[Start of Attachment]

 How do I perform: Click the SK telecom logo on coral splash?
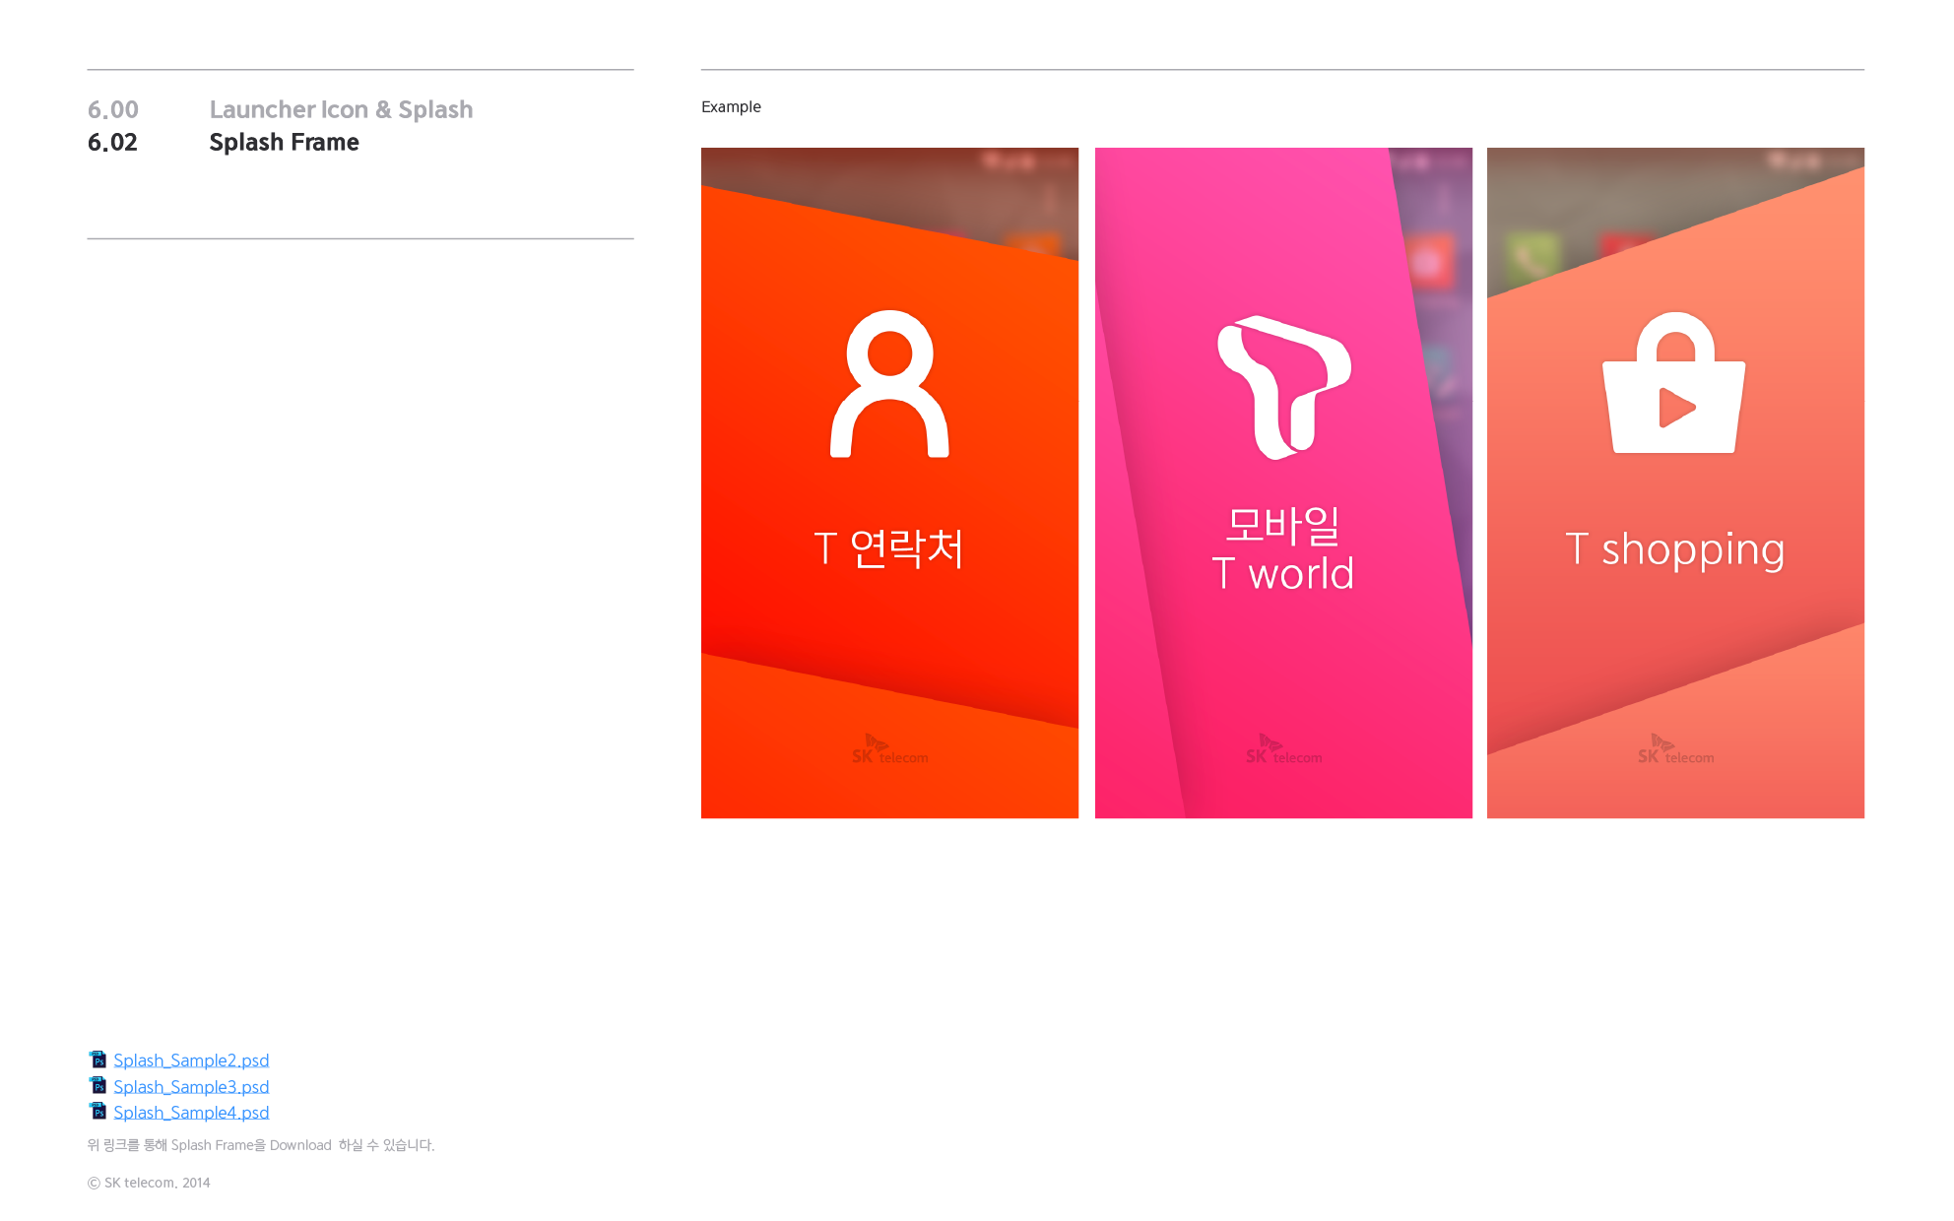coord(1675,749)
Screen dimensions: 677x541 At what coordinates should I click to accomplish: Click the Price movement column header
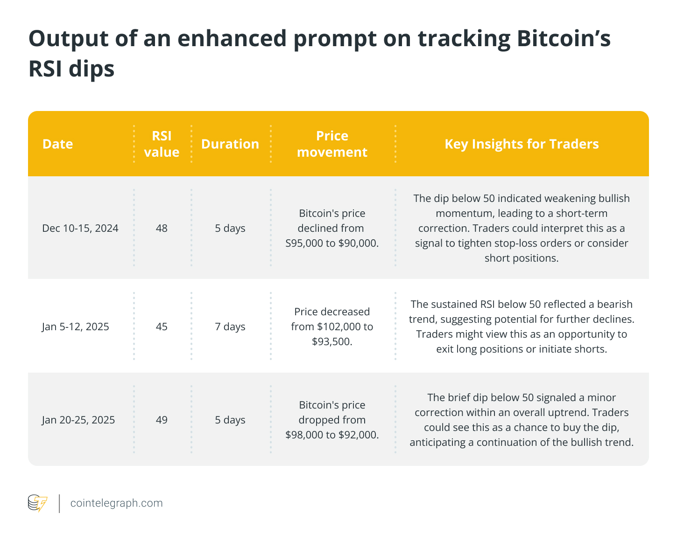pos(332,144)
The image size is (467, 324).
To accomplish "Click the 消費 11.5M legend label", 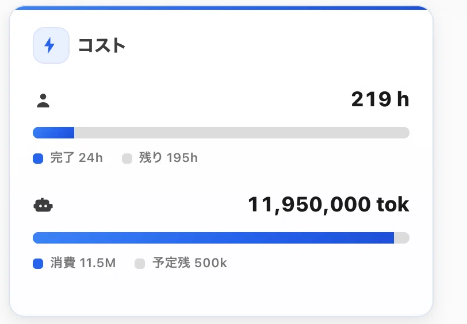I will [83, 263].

[End of Attachment]
[Start of Attachment]

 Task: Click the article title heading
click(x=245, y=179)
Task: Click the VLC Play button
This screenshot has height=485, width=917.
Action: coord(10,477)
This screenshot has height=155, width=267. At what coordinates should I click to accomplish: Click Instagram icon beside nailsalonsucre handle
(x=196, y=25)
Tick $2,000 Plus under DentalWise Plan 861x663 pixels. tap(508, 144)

[End of Attachment]
[Start of Attachment]

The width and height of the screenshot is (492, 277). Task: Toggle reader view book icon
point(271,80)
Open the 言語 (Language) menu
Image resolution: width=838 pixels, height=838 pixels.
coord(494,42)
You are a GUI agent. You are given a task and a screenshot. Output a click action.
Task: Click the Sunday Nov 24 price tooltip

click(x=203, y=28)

[End of Attachment]

## Required action:
Among the lines above, find the one with "Task: Click the article title heading" and the one with "Tick $2,000 Plus". Quote both and everything between them, exactly.

## Solution to the problem:
 Task: Click the article title heading
click(x=245, y=179)
Task: Click the VLC Play button
This screenshot has height=485, width=917.
Action: coord(10,477)
This screenshot has height=155, width=267. At what coordinates should I click to accomplish: Click Instagram icon beside nailsalonsucre handle
(x=196, y=25)
Tick $2,000 Plus under DentalWise Plan 861x663 pixels. tap(508, 144)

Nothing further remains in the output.